Mary was born in December 1893 somewhere in Nova Scotia to Mr. and Mrs. Vance. She was raised there, but she didn't attend school. Her parents whipped her, and drank alcohol. At the age of six, her parents died. They committed suicide because of booze.
- "My ma had hung herself and my pa had cut his throat."
- —Mary about her parents' death[src]
Mary was put in the Hopeton asylum and lived there for two years. In 1902, Mrs. Wiley from Prince Edward Island needed a girl who would help her with the work around the house, therefore, she took Mary in as an almost-slave.
Glen St.
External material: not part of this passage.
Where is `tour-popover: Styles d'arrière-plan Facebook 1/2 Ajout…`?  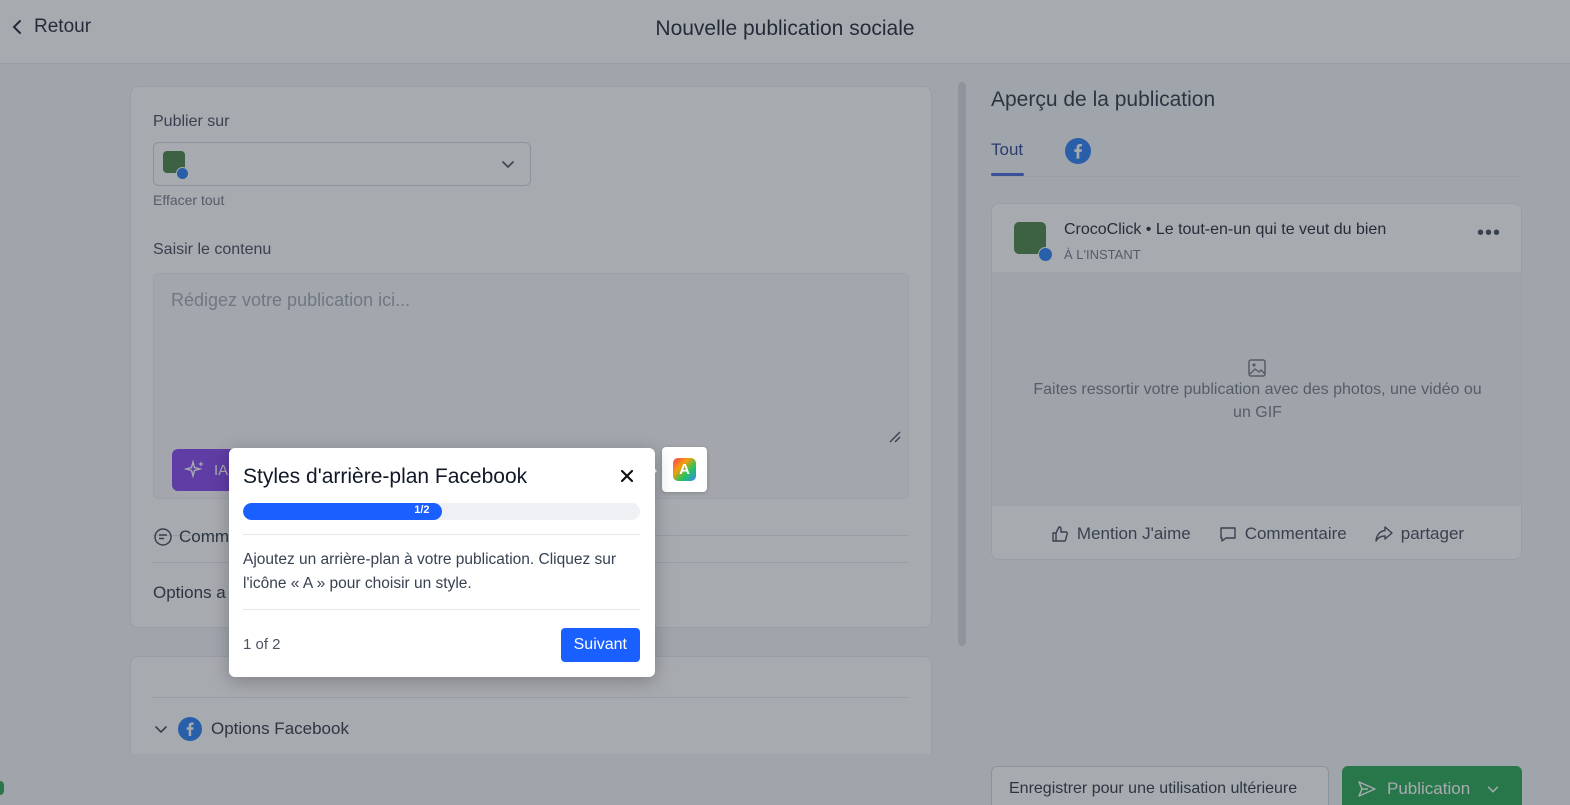
tour-popover: Styles d'arrière-plan Facebook 1/2 Ajout… is located at coordinates (442, 562).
MaryEdit
- "She's like a habit of ours... even when we're furious with her, we can't give her up."
- —Diana Blythe about Mary
The Meredith children (Jerry, Faith, Una and Carl) happened upon her in the Taylor barn, where the hungry waif was lying in the straw. She had not eaten since the previous Thursday, and Faith's kind heart went out to her. They brought Mary back home, fed her, and then went out into the Methodist Graveyard, where Mary told them all about her life.
It became apparent that the girl had been very much mistreated by the infamous Mrs. Wiley, and the children decided to let Mary 'stay on' at the Manse... for the time being, at least. Mary proved a welcome addition.
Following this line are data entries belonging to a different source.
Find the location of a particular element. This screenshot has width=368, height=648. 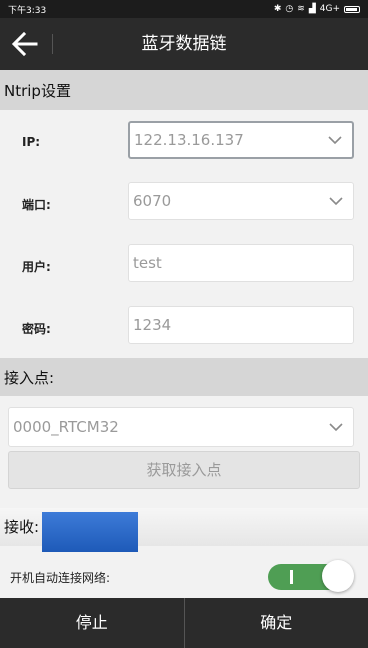

arrow-left-icon is located at coordinates (24, 44).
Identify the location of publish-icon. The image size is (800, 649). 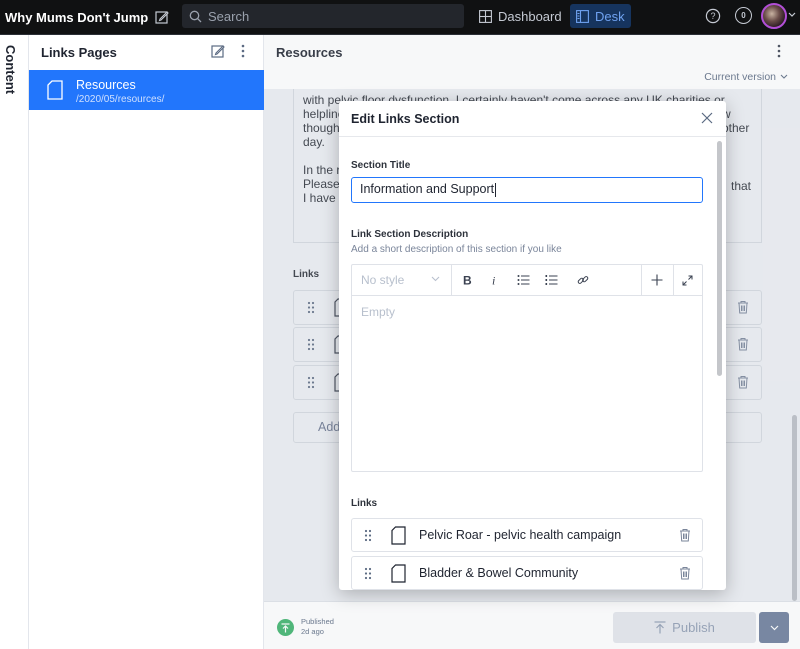
(660, 628).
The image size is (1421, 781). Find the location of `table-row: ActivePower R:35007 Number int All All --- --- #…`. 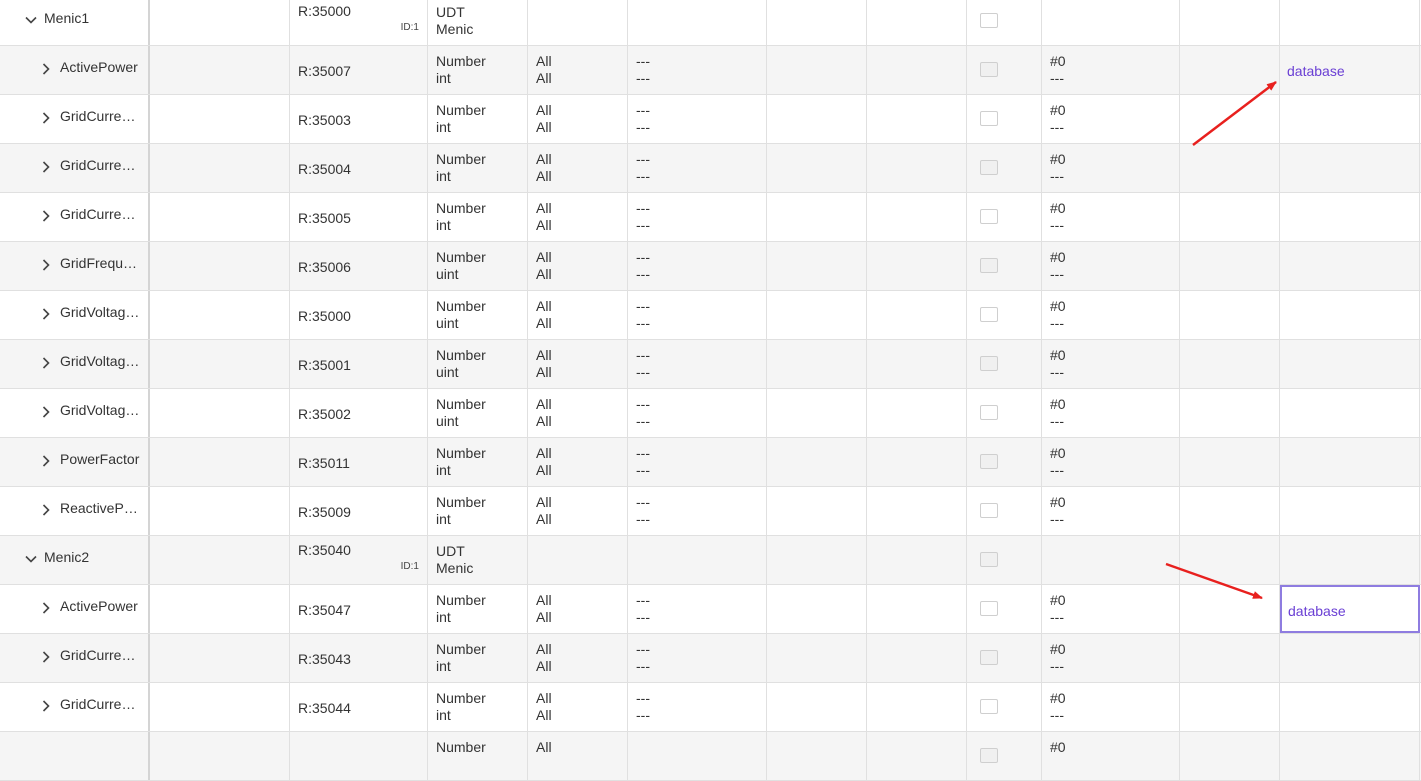

table-row: ActivePower R:35007 Number int All All --- --- #… is located at coordinates (710, 70).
Despite her biting tongue and doubtful language, she could clean very well, and the Manse was reduced to a state of civility. Mary was afraid of the Reverend, did not like Martha, and was not on speaking terms with Nan Blythe, one of the Blythe children, who were constant playmates of the Merediths, and therefore indispensable. But they all grew to like Mary and her weird eyes.
World War IEdit
Rilla did not like Mary Vance, especially since Mary chased her through the village, ending her up in a 'pud-muddle' in front of Carter Flagg's store, under the startled eyes of kindly Miss Cornelia. But, when Mary Vance's amazing remedy that her grandmother had taught her saved Rilla's baby, the younger girl's opinion of the older changed. Nonetheless, the two girls did not get on over-well.
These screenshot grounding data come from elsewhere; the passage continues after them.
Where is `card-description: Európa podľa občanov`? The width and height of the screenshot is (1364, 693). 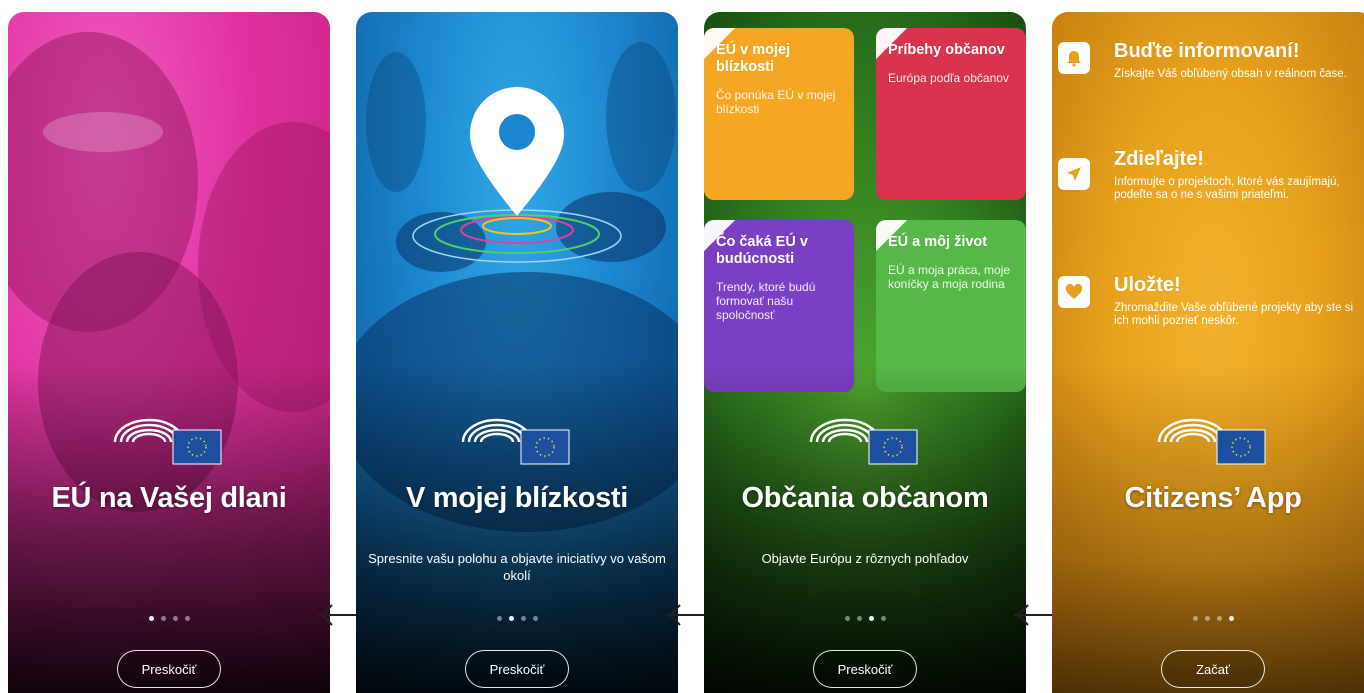
card-description: Európa podľa občanov is located at coordinates (948, 78).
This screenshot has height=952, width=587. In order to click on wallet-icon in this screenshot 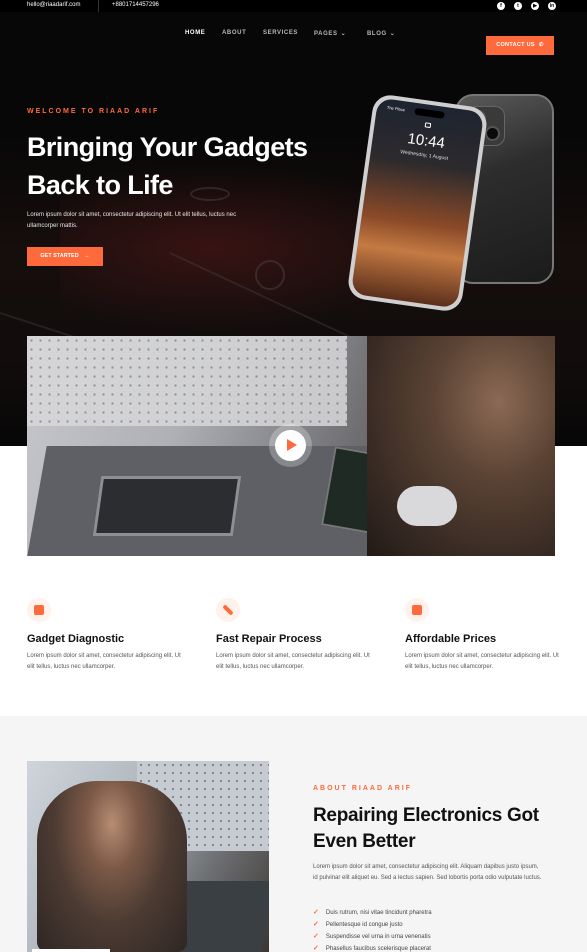, I will do `click(417, 610)`.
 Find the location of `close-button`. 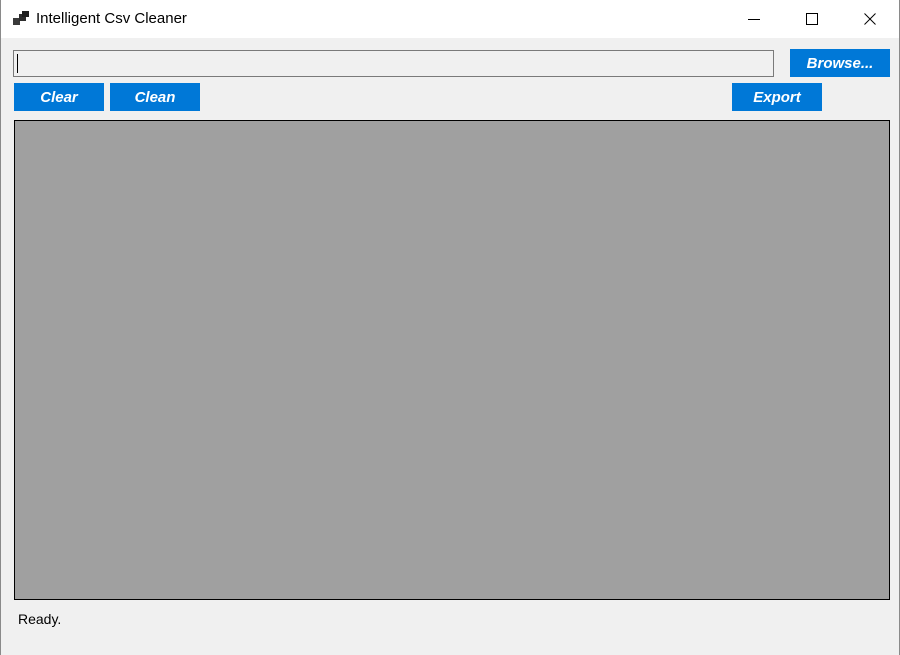

close-button is located at coordinates (870, 19).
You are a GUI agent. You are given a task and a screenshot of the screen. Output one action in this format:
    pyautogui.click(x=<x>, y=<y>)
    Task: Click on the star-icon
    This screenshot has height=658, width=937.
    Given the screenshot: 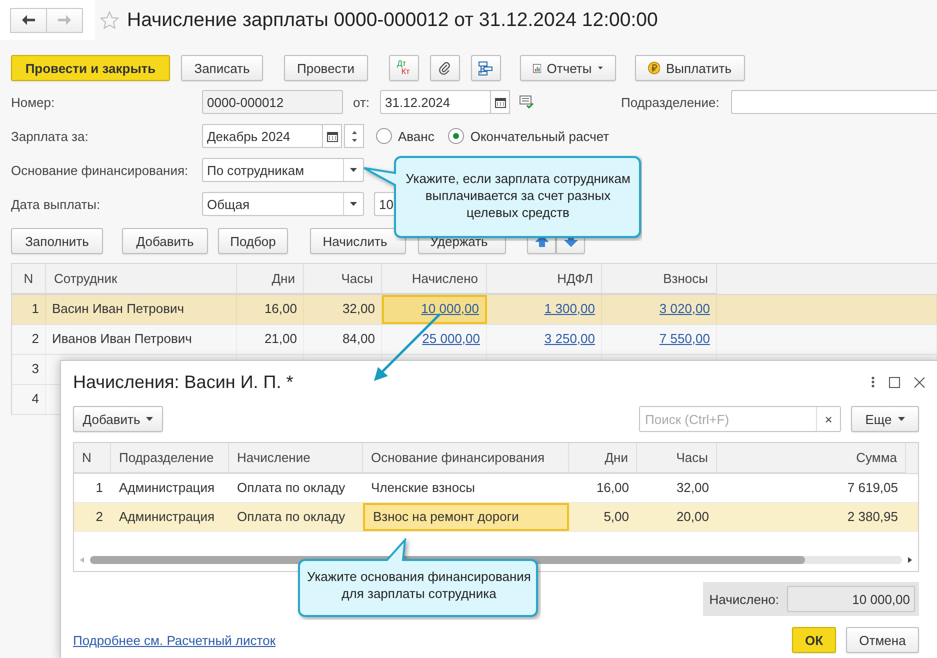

Mary Vance, before World War I, was being courted by Miller Douglas. Mrs. Elliott, Mary's adoptive mother, though, did not approve of the match. Approve or not, Mary was determined to show Miller she loved him. She told her sweetheart, upon his return, that though he was short one leg, she would stand by him. Miller became a shopkeeper, and Mary married him.
- "She had two braids of lank, thick, tow-coloured hair and very odd eyes - "white eyes," the manse children thought, as she stared at them half defiantly, half piteously. They were really of so pale a blue that they did seem almost white, especially when contrasted with the narrow black ring that circled the iris."
- —Rainbow Valley, Chapter 5
Mary is a female given name of Latin origin and means beloved. Martha is a female given name of Aramaic origin and means lady or mistress of the house. Lucilla is a female given name and means light, variant of Latin name Lucy.
- Mary shared her first name with Mary Maria Blythe, the cousin of John Blythe, Mary Keith, the mother of Davy and Dora, and with Mary Gardiner, the mother of Lewis Allen and half-sister of James Armstrong.
- She shared her second name with aunt Martha, the relative of John Meredith, Martha Copp and Martha Monkman, also known as The Woman, the resident of the Evergreens.
- Mary shared her third name with Lucilla Harris, a lady clerk in Samuel Lawson's store.